EXCERPTED PASSAGE:
-------

FWIW, I'm not sure it's a good solution.  What are the rules for callers
of that thing, anyway?  If it can be called when somebody is creating
more files in that subtree, we almost certainly will have massive
problems with the lifetimes of underlying objects...

Could somebody familiar with debugfs explain how is that thing actually
used and what is required from/promised to its callers?  I can try and
grep through the tree and guess what the rules are, but I've way too
much on my platter right now and I don't want to get sidetracked into yet
another tree-wide search and analysis session ;-/
Greg KH Nov. 15, 2019, 7:20 a.m. UTC | #3
On Fri, Nov 15, 2019 at 04:12:43AM +0000, Al Viro wrote:
> On Fri, Nov 15, 2019 at 11:27:59AM +0800, Greg KH wrote:
> > On Fri, Nov 15, 2019 at 11:27:50AM +0800, yu kuai wrote:
> > > 'dentry_d_lock_class' can be used for spin_lock_nested in case lockdep
> > > confused about two different dentry take the 'd_lock'.

-------

DATASET RECORDS:

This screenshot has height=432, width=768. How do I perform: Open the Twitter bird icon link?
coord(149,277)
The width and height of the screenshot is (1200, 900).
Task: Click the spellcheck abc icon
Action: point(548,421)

-------

AIM OF THE EXERCISE: From the debugfs thread excerpt, return verbatim the portion starting with the words "Could somebody familiar" and finishing with "take the 'd_lock'.".

RESULT BELOW:
Could somebody familiar with debugfs explain how is that thing actually
used and what is required from/promised to its callers?  I can try and
grep through the tree and guess what the rules are, but I've way too
much on my platter right now and I don't want to get sidetracked into yet
another tree-wide search and analysis session ;-/
Greg KH Nov. 15, 2019, 7:20 a.m. UTC | #3
On Fri, Nov 15, 2019 at 04:12:43AM +0000, Al Viro wrote:
> On Fri, Nov 15, 2019 at 11:27:59AM +0800, Greg KH wrote:
> > On Fri, Nov 15, 2019 at 11:27:50AM +0800, yu kuai wrote:
> > > 'dentry_d_lock_class' can be used for spin_lock_nested in case lockdep
> > > confused about two different dentry take the 'd_lock'.